The Fascinating Pink 粉红魅力

Pink is unlikely the first colour that comes to mind as far as natural lakes are concerned, but Mother Earth does her wonders again. Not only one but in fact, there are quite a few dazzling pink-coloured lakes in Australia.

Unusual but definitely mesmerizing, the causes of this natural phenomenon of having the pinky-touch in the lake water can be varied, but the most common explanation is due to the existence of algae and salt. Depending on seasons and conditions, the colours can sometimes be more vibrant and bolder.

There is however, a forever-pink lake in Western Australia that does not go out of colour. Lake Hillier is a natural wonder on Middle Island, the largest of the islands that make up the Recherche Archipelago off the coast of Esperance.

Lake Hillier

The lake is about 600 meters in length, and is surrounded by a rim of sand and dense woodland of paperbark and Eucalyptus trees. A narrow strip of sand dunes covered by vegetation separates it from the blue Southern Ocean.

No-one fully understands why the lake is pink. Scientists speculate that the colour comes from a dye created by bacteria that lives in the salt crusts.
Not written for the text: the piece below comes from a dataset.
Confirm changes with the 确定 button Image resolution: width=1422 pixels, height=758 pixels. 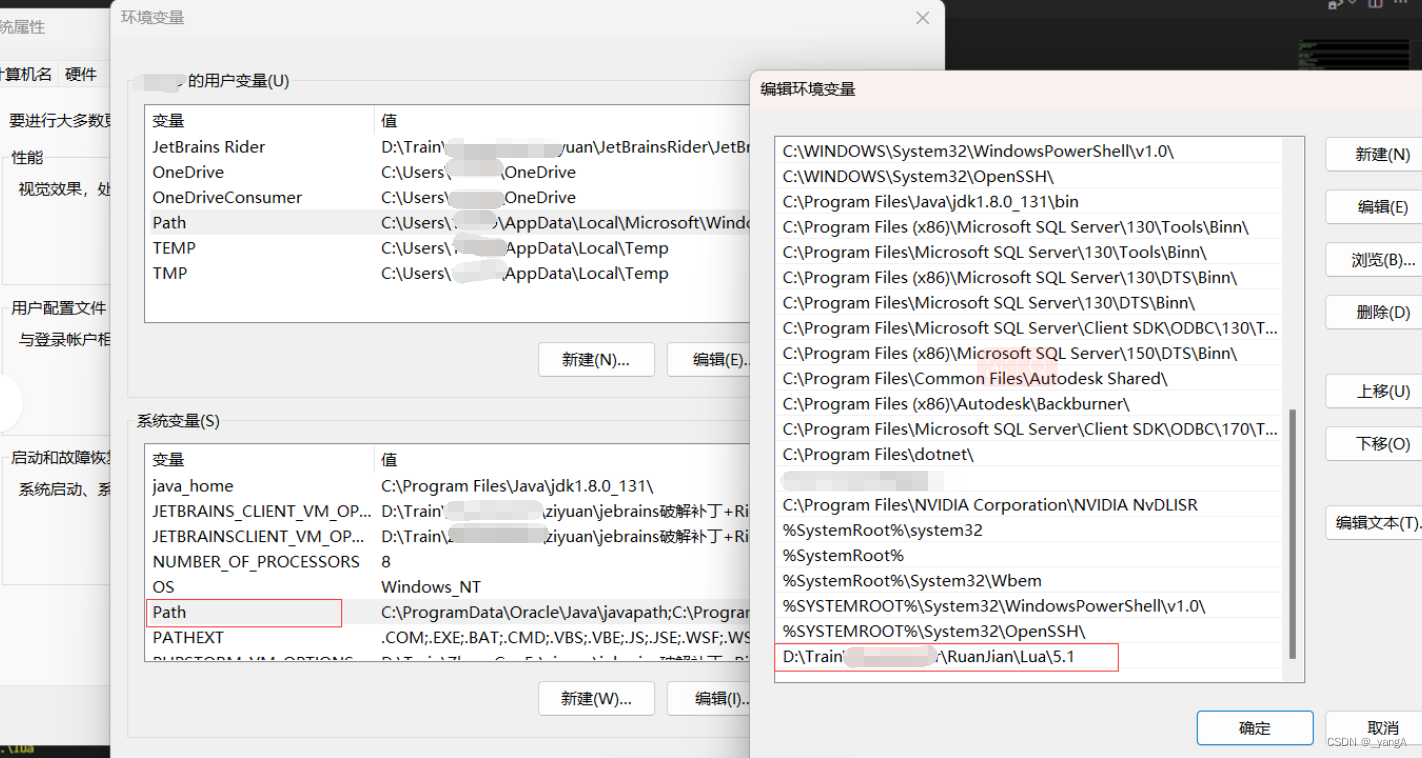[1254, 728]
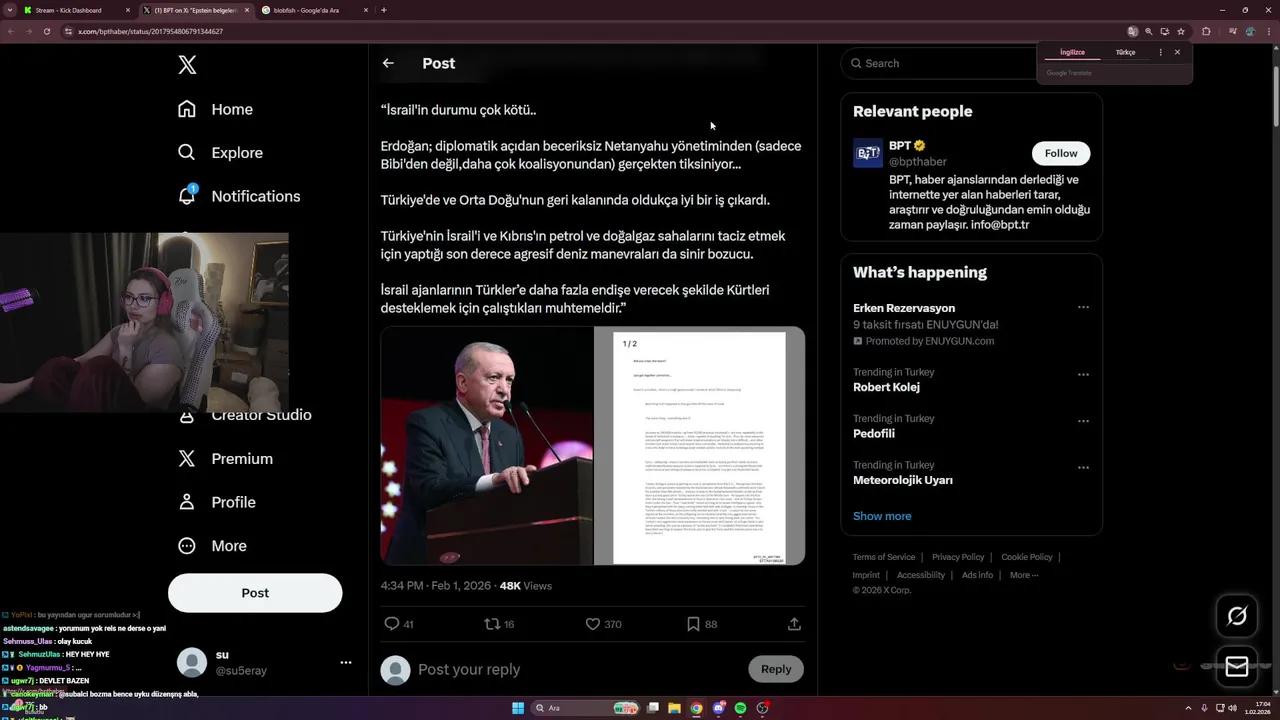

Its pink colour is less accentuated when viewed from the surface but it is very prominent from above. 

The Lake Hillier was first discovered in 1802 by explorer Matthew Flinders who took samples from the lake and mentioned its existence in his journal.

The Pink Lake (Spencer Lake)

There are at least 3 pink lakes in Western Australia, but Spencer Lake is the only one that has been named as Pink Lake. However, it has not been ‘pink’ for quite a while, which is why the Pink Lake is often mistaken as Lake Hillier, even though they are located in two different places.

The Pink Lake is just 7 kilometers from the town of Esperance. Under the right weather conditions, the lake turns a soft shade of pink due to the high concentration of algae in the water. The lake has not turned pink for a while due to the climate.

Hutt Lagoon

From bright bubblegum pink to occasionally even red, the waters of Hutt Lagoon can be an extraordinary sight on the drive between Port Gregory and Kalbarri. The lake is believed to boast a pink hue created by the presence of carotenoid-producing algae, Dunaliella salina.

The lagoon is about 70 square kilometers with most of it lying a few meters below sea level. It is separated from the Indian Ocean by a beach barrier ridge and barrier dune system. 

Occasionally Pink 

Lake Eyre, South Australia

Lake Eyre is a dry expanse of shimmering salt in the South Australian Outback, in a basin so large that it crosses the borders of three states. As the lake dries up and the water evaporates, its salinity increases and it often appears to turn pink. This is in fact caused by a pigment found within an algae species that lives in the lake.

Pink Lake, Meningie – South Australia

On the road between Tailem Bend and Meningie is the Pink Lake. These pink lakes are quite common in dryer areas and are coloured by the presence of algae known as beta carotene in the waters.

Quairading Pink Lake, Western Australia

At certain times of the year, one side of the lake becomes dark pink, while the other side remains a light pink colour. During summer, evaporation causes the water level to drop and salt builds up on the banks and trees. When the water returns, the salt causes the pink colour.

Westgate Park’s lake, Victoria

Westgate Park’s Salt Lake turned pink in response to very high salt levels, high temperatures, sunlight and lack of rainfall. Algae growing in the salt crust at the bottom of the lake produces the red pigment (beta carotene) as part of its photosynthesis process and in response to the extremely high salt levels.

Murray-Sunset National Park, Victoria

There are four salt lakes in the park- Lake Crosbie, Lake Becking, Lake Kenyon and Lake Hardy. The lakes’ waters are actually crystal clear and the beds of the four lakes are made up of solid salt. However, it is the red algae (Dunaliella salina), which grows in the water that gives the lakes their pink hue.